Source code for kempnerforge.data.video_dataset

"""Video dataset and collator for the VLM video path (WebVid-style layout).

``WebVidVideoDataset`` reads a WebVid-style on-disk corpus — per-partition CSV
manifests (``videoid``, ``name`` = caption) plus ``.mp4`` files laid out under
``raw/videos/<split>/`` — and produces the video analogue of the single-image
``VLMSample``:

- ``pixel_values``: ``(F, 3, H, W)`` float tensor — ``F = max_frames`` frames,
  each resized/normalized exactly like the image path. Clips that yield fewer
  than ``F`` real frames are zero-padded.
- ``frame_mask``: ``(F,)`` bool — ``True`` for real frames, ``False`` for padding.
- ``input_ids`` / ``labels``: ``(T,)`` int64, right-padded to ``max_text_len``,
  with ``-100`` on pad/prompt positions. A clip that fails to decode contributes
  no loss (all labels ``-100``) so noisy data never crashes training.

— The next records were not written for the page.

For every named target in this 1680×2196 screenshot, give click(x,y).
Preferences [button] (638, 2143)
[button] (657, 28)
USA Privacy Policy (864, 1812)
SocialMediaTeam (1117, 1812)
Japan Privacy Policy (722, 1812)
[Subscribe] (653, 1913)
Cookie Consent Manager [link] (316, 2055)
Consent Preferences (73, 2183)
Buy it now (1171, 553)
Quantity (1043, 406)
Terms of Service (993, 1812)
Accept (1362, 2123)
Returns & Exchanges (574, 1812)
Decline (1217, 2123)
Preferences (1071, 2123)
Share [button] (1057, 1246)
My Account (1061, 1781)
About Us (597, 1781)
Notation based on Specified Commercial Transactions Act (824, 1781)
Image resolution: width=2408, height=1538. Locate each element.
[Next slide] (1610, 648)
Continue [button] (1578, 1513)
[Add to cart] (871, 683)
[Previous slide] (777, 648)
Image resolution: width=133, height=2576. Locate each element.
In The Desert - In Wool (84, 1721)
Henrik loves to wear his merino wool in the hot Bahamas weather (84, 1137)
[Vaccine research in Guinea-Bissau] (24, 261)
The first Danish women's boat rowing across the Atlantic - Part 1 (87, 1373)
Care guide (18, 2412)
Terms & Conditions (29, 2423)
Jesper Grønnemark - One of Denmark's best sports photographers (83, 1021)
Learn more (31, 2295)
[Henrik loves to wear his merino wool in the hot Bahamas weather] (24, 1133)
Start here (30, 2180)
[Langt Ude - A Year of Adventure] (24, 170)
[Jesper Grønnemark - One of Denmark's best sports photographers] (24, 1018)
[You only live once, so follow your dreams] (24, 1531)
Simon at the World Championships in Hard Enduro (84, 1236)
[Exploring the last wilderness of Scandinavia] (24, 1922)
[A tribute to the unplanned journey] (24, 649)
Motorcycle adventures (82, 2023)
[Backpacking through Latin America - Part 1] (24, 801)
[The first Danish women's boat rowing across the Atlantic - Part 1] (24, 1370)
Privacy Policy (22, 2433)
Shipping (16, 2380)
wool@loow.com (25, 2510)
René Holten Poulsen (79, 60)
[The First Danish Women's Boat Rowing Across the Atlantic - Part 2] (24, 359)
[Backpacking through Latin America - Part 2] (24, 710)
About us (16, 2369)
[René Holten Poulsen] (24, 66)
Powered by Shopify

``VideoCollator`` stacks samples into a fixed-shape batch
(``pixel_values: (B, F, 3, H, W)``, ``frame_mask: (B, F)``) so every DP rank
sees identical shapes under FSDP2.

Frame decoding lives in ``video_io.decode_video_frames`` and is imported at
module scope so tests can substitute a stub; ``av`` itself is imported lazily
inside the decoder.
"""

from __future__ import annotations

import logging
import os
from typing import Any

import torch
from torch.utils.data import Dataset

from kempnerforge.config.registry import registry
from kempnerforge.data.video_io import decode_video_frames
from kempnerforge.data.vlm_dataset import (
    DEFAULT_IMAGE_MEAN,
    DEFAULT_IMAGE_STD,
    _tokenize_and_mask,
    frames_to_clip_tensor,
    resolve_pad_id,
)

logger = logging.getLogger(__name__)

# WebVid layout: the metadata split directory ("val") differs from the video
# directory name ("validation"); "train" matches both.
_CSV_SUBDIR = {"train": "train", "validation": "val"}
_VIDEO_SUBDIR = {"train": "train", "validation": "validation"}



[docs]
class VideoDataset(Dataset):
    """Base for video-caption datasets feeding the VLM video path.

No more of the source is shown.